El 15 de agosto, a los 66 años, murió Rafael Chirbes, el más notable
de nuestros escritores de la generación posfranquista, por decirlo de
alguna manera. Porque si es verdad que ha habido una plaga de novelistas
escribiendo como obsesos tras los premios, no quedará más que él, lo
digo con autoridad de brujo y de leo. En agosto las necrológicas son de
circunstancias y ocurre con la literatura como con las actrices de
tronío; tienes un tiempo para que se te recuerde; breve y a tenor de sus
faralaes. No se reiría el muerto si pudiera leer las palabras engoladas
del inane académico Muñoz Molina, que recibió el cadáver con estas
inmarcesibles palabras: “Hay estupor y tristeza al enterarse en una
tarde de sábado silencioso de agosto que acaba de morir Rafael Chirbes”.
¡Y olé, maestro, que la Misericordiosa se apiade de tu pluma!

- **Datos proporcionados**:

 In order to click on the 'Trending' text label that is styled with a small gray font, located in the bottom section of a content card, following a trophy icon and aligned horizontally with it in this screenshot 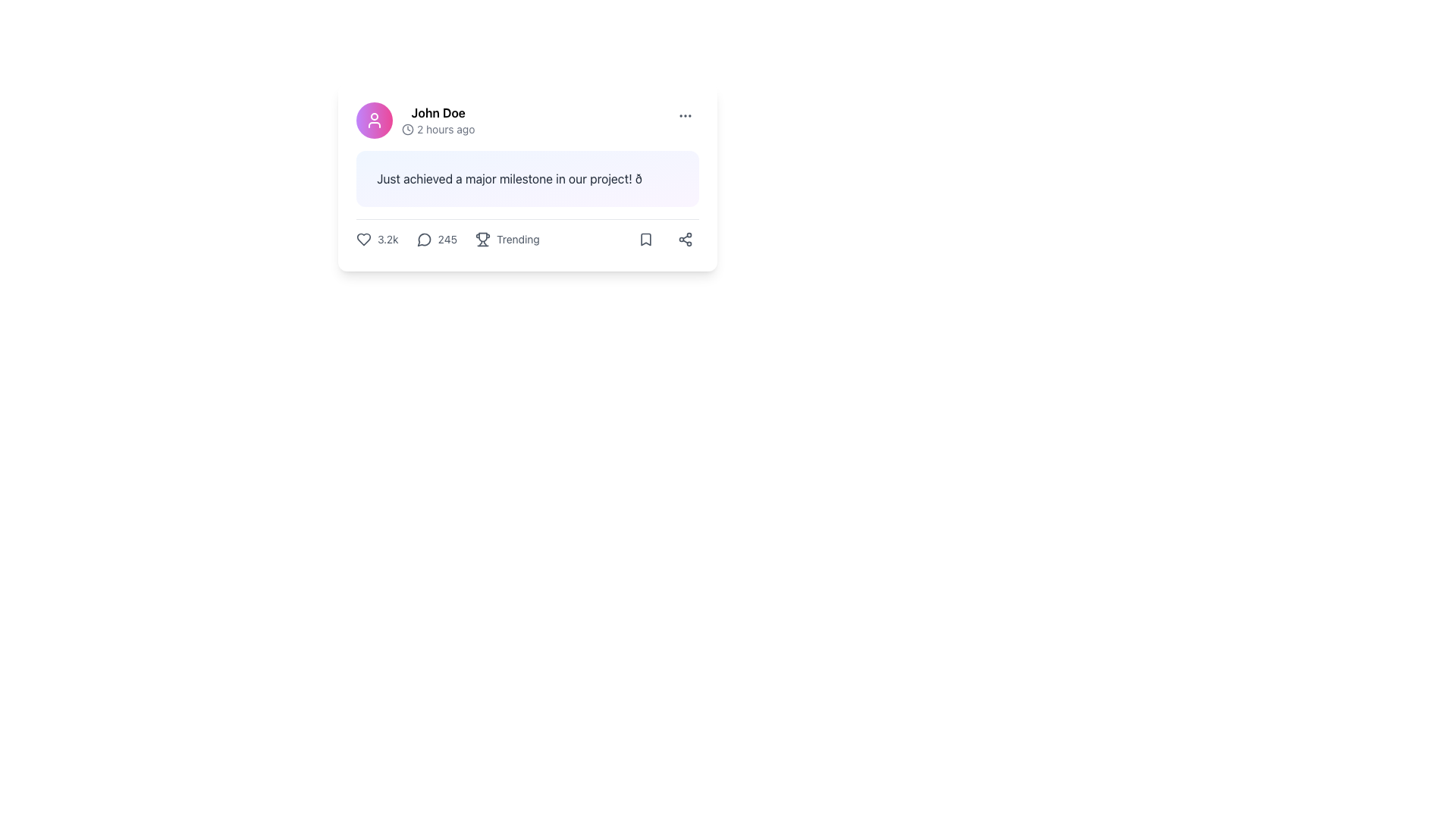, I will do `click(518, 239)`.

- **Instrucciones de trabajo**:
1 - Reescribe en forma de lista breve el párrafo del texto sobre Rafael Chirbes que empieza con «El 15 de agosto», conservando sus datos principales.
2 - Según el texto sobre Rafael Chirbes, ¿a qué edad murió el escritor?
3 - Retoma el texto sobre Rafael Chirbes y continúalo a partir de su última oración.

- **Respuestas**:
1 -
- Rafael Chirbes murió el 15 de agosto, a los 66 años.
- El autor lo considera el escritor más notable de la generación posfranquista.
- Afirma que, entre tantos novelistas obsesionados con los premios, solo quedará él.
- Señala que en agosto las necrológicas son de circunstancias y el recuerdo es breve.
- Se burla de las palabras engoladas con que el académico Muñoz Molina recibió la noticia, hablando de «estupor y tristeza».

2 - A los 66 años.

3 -
Los detestaba, digan ellos lo que quieran. Esa faramalla de
plumillas, trepas siempre, académicos de la lengua española estofada
–cada vez más estofada y menos lengua– donde reinan herederos de aquel
Juan Benet, cuando no de Ernst Jünger y sus tormentas de acero
protegidas por los cañones Krupp y sus diarios sensibles de persona
acostumbrada a la crueldad que él no practica pero observa. Los
hispanistas alemanas, alguno que traté hacia 1969, se sorprendían que
una prosa germana tan arcaica y desabrida fascinara a los paletos
cosmopolitas españoles.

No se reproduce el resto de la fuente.